Fuera, el aguacero que la tormenta había propiciado, continuaba en su persistente acción, circunstancia que, pocas veces como en aquel momento, agradecí en mi fuero interno. Y, de igual modo, intuí que ella tampoco desaprobaba el instante y la circunstancia; y que no acariciaba gana alguna de que la lluvia cesase por tan pronto… Y tardaría algún tiempo, en efecto, la tormenta en dejar de mostrarse tan activa, y también la lluvia en amainar lo suficiente como para no empaparnos de agua en exceso porque, abrazados como caminábamos, mirándonos de hito en hito el uno al otro, para nada echábamos en falta el paraguas que, además, debió quedarse olvidado en el bar.

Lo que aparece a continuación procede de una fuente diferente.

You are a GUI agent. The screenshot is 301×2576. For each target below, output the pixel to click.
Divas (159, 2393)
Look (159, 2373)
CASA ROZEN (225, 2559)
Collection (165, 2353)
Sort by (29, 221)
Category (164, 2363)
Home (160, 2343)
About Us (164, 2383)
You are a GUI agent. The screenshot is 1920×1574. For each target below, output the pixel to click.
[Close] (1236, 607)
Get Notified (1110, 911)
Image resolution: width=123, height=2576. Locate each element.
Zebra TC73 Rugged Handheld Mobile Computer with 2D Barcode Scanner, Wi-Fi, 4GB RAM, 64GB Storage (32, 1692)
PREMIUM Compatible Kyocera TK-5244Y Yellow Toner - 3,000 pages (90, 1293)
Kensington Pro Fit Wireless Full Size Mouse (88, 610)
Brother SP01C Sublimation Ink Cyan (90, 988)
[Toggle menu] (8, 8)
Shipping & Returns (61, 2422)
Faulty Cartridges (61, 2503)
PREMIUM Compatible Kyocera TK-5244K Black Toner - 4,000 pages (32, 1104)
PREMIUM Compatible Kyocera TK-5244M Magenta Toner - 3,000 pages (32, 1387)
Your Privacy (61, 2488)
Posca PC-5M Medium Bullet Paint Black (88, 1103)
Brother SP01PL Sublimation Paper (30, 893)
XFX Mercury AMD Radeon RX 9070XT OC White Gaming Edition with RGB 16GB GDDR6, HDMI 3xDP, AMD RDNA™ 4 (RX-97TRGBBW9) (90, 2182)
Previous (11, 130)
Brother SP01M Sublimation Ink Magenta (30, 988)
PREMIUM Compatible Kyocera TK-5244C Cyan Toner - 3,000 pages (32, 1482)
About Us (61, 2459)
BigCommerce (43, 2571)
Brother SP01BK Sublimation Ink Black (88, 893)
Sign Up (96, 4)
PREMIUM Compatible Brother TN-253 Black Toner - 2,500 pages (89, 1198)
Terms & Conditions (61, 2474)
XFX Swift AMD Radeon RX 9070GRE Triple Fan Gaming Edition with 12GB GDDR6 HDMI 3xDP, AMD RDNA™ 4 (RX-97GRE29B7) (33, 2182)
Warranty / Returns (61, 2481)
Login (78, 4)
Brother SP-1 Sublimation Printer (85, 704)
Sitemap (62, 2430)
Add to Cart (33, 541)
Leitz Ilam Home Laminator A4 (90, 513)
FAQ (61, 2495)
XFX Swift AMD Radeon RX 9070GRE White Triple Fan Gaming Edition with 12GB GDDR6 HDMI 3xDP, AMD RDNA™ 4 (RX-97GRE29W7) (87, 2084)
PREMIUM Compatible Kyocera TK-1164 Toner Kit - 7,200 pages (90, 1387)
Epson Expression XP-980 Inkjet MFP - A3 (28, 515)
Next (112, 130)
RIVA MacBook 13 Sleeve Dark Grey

Y así, de esa guisa, recorrimos la ciudad, incluso por calles que ninguno de los dos conocíamos, pues al igual que no nos importaba la lluvia que continuaba cayendo sobre nosotros, tampoco nos importaba cuales eran las calles que cruzábamos; sólo ansiábamos caminar unidos sintiendo nuestros cuerpos juntos. Ya de noche, al final de una de estas calles, un cartel iluminado con una brillante luz de neón nos anunciaba el nombre de un hotel. De común acuerdo, decidimos pasar a su interior y tomar una habitación donde poder secar nuestras ropas; aunque en el fondo, lo que ansiábamos con verdaderas ganas era entregarnos al amor con encendida pasión…

A veces, la lluvia en la ciudad puede ser también una dulce bendición del cielo en el momento más álgido del coqueteo amoroso… Y el paraguas como artilugio, una oportuna disculpa bastante apropiada para propiciar el inicio de ese amor.